The words complained of form only part of a much longer text. The Press Release does not contain any paragraph numbers. I have added them for ease of reference. The full Press Release contains 30 paragraphs, and there are four sub-paragraphs in total within [27].

6.

As I was addressed on much of that additional text during the course of the argument before me, it is convenient to set it out as well. It reads as follows (bold text as in the original):

PRESS RELEASE by Joyners Plants Ltd

(Plants Galore Garden Centres)

Environment Agency facing “an inconvenient truth” about waste transfer station at Cockwells Nursery, Totnes

[1]

(We have sent this press release to local media outlets, local south hams Councillors, Devon County Councillors and our member of parliament to ensure that both sides to this story are heard and a balanced, fair view is formed of events at Cockwells Nursery following recent publicity in the press and Radio.
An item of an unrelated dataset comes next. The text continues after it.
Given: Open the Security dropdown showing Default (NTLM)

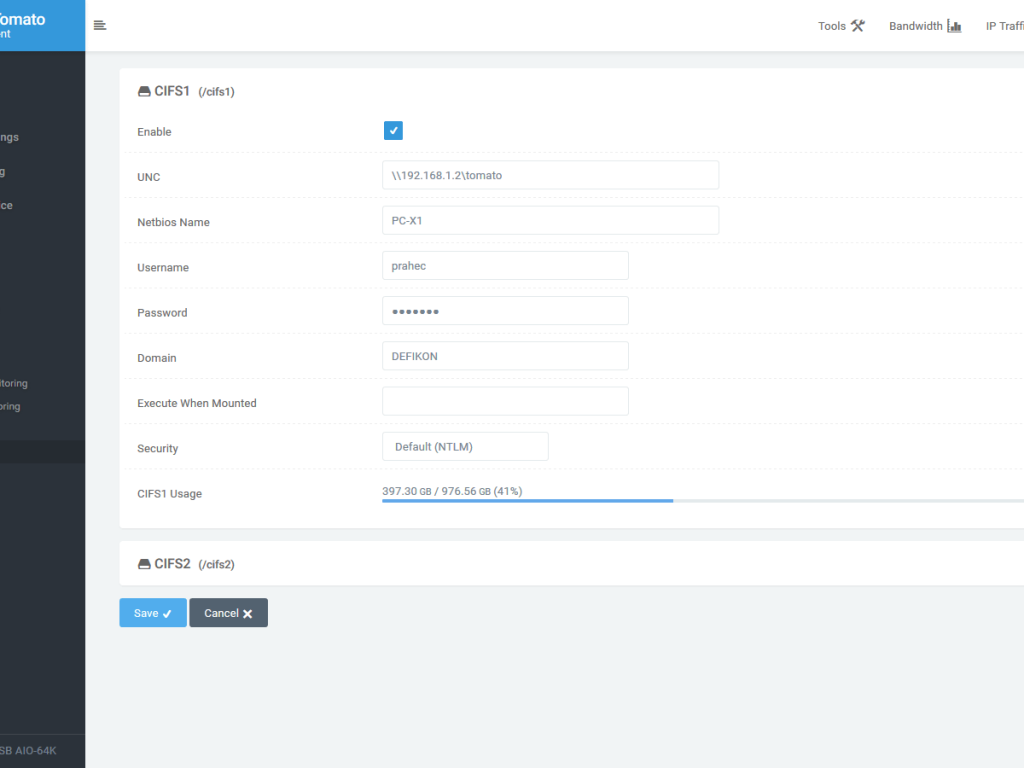Looking at the screenshot, I should click(465, 447).

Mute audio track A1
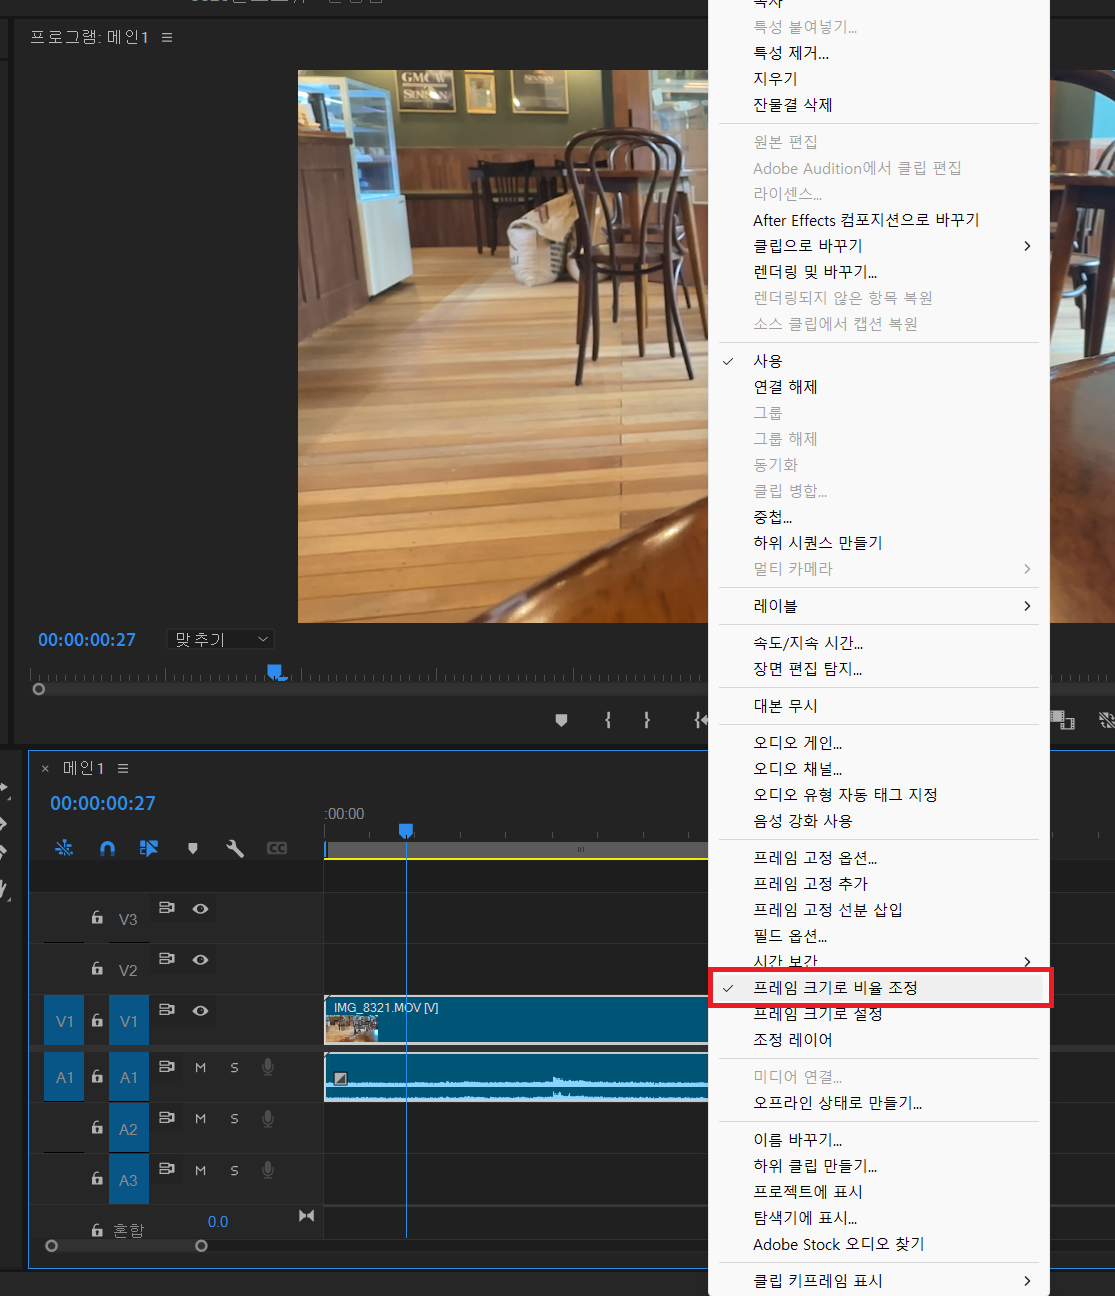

We are available for interview as we think this story needs to be in the public domain and searching questions need to be asked of the Environmental Agency).

[2]

This week Tony Joyner of Plants Galore Garden Centres was fined at Exeter Court for being an owner in charge of waste left on a nursery site he co-owned with three other family members, after a tenant renting the land was suddenly sent to prison.

[3]

The Environmental Agency role in building up the waste on site and their lack of action to clear the site has not been made public until now.

[4]

The owners of Joyners Plants need to make it clear that the Environmental Agency knew all along about the build up of waste wood on site at Cockwells Nursery by the tenants but chose to do nothing. The EA failed to force the tenants to clear this waste wood from the nursery - as is their legal responsibility and duty when the tenants were on site.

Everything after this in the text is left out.